What the exercise asks: Reproduce, line for line, the part of the listing below that opens with the line containing "has height=431, width=474." and closes with the line containing "search-icon is located", including both of those lines.

Extracted material:

—————

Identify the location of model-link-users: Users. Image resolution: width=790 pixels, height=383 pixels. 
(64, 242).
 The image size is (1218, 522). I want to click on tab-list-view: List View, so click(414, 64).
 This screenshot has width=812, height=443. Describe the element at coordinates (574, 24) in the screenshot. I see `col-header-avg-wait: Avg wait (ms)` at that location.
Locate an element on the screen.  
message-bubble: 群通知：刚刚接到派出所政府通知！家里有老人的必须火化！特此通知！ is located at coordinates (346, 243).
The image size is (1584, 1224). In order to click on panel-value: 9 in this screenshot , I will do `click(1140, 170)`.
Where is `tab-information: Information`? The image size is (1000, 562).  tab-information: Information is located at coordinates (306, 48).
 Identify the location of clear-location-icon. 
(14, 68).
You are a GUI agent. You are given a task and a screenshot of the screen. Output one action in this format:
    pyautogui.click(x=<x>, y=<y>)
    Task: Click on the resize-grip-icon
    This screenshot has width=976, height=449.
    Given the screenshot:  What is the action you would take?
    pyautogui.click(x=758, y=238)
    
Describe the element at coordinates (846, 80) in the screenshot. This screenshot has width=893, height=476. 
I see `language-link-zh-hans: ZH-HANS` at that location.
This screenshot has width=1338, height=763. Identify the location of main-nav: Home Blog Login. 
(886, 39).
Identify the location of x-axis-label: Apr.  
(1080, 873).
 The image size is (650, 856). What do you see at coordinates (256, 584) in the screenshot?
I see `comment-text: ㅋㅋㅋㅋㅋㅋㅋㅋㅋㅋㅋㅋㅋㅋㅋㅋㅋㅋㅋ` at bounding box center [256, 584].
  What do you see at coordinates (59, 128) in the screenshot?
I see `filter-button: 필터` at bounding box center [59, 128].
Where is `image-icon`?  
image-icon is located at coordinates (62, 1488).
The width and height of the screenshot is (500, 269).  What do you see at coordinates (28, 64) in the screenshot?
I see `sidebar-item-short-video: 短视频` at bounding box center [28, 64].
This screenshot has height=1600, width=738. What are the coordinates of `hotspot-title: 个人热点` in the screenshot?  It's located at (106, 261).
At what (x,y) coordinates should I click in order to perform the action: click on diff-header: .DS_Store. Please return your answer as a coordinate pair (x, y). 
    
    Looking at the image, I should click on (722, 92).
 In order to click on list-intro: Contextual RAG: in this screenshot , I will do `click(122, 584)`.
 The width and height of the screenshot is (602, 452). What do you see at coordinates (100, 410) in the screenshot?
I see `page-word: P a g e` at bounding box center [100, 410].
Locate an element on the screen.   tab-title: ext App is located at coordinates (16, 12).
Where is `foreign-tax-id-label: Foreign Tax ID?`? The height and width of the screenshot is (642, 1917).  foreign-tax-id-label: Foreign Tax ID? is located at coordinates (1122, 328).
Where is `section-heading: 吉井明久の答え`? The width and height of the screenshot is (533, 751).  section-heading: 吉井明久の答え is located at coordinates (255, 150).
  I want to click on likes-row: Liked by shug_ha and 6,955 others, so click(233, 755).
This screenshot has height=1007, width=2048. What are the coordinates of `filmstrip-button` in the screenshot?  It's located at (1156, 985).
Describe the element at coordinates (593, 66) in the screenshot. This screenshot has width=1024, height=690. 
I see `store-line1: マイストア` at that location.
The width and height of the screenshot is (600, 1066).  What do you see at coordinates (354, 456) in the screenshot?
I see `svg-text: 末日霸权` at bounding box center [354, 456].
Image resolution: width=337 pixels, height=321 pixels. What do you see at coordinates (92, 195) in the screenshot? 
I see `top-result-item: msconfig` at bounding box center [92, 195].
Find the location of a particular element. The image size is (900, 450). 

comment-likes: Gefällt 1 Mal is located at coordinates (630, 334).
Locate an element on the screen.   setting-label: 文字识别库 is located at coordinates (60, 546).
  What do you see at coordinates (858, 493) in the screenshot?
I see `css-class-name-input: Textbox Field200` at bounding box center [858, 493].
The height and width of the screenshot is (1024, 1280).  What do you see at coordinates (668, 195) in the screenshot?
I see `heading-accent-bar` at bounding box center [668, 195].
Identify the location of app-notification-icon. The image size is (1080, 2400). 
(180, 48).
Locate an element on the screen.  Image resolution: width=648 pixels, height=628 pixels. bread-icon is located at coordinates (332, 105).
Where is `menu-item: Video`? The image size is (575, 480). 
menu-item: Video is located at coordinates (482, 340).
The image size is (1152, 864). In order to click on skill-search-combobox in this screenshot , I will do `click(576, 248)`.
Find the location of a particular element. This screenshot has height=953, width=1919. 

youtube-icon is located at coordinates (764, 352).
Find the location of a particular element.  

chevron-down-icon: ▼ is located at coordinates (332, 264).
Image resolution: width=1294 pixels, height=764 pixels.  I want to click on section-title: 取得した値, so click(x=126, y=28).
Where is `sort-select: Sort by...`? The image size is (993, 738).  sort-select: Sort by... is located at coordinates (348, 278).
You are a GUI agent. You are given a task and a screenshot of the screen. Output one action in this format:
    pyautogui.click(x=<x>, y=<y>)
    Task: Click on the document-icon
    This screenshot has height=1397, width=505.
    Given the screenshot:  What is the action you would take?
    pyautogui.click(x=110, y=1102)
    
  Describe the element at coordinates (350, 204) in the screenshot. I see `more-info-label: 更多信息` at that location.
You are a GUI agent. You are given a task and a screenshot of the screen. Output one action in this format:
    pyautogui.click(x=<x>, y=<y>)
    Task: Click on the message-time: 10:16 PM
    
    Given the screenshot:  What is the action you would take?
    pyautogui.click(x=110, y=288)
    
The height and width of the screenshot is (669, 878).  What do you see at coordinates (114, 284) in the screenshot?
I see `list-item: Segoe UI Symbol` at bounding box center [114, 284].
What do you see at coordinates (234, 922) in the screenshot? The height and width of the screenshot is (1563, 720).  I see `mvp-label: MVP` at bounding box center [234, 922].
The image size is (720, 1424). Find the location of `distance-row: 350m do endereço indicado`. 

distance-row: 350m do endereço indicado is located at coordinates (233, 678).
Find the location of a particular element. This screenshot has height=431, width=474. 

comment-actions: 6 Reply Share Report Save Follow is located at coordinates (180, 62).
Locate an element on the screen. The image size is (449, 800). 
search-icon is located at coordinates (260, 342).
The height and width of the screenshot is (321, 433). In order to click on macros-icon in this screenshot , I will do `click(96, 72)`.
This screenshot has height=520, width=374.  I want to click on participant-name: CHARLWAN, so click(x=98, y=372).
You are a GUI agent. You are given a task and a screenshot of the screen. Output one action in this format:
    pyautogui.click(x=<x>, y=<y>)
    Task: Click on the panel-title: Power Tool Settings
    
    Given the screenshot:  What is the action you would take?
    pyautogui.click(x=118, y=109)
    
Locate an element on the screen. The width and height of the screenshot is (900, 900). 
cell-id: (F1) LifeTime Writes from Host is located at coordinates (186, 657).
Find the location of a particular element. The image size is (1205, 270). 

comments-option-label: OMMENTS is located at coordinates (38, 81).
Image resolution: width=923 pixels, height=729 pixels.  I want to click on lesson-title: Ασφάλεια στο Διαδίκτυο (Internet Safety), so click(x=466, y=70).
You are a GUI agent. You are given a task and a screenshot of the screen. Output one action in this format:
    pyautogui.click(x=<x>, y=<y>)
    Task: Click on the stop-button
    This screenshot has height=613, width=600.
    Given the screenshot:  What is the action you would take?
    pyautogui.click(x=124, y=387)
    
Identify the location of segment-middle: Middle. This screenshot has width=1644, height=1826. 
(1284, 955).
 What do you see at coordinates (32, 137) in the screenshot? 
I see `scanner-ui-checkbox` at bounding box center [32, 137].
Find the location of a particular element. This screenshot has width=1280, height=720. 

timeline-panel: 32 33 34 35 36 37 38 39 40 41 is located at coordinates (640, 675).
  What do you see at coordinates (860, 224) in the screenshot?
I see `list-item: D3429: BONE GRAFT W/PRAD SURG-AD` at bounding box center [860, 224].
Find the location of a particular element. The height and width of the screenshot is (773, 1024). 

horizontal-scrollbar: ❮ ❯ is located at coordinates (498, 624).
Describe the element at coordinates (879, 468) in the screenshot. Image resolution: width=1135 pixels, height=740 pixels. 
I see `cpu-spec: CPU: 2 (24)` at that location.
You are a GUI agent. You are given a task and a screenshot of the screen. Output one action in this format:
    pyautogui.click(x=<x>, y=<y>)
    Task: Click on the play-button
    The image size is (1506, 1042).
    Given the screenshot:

—————

Problem solution:
Find the location of a particular element. This screenshot has height=431, width=474. 

comment-actions: 6 Reply Share Report Save Follow is located at coordinates (180, 62).
Locate an element on the screen. The image size is (449, 800). 
search-icon is located at coordinates (260, 342).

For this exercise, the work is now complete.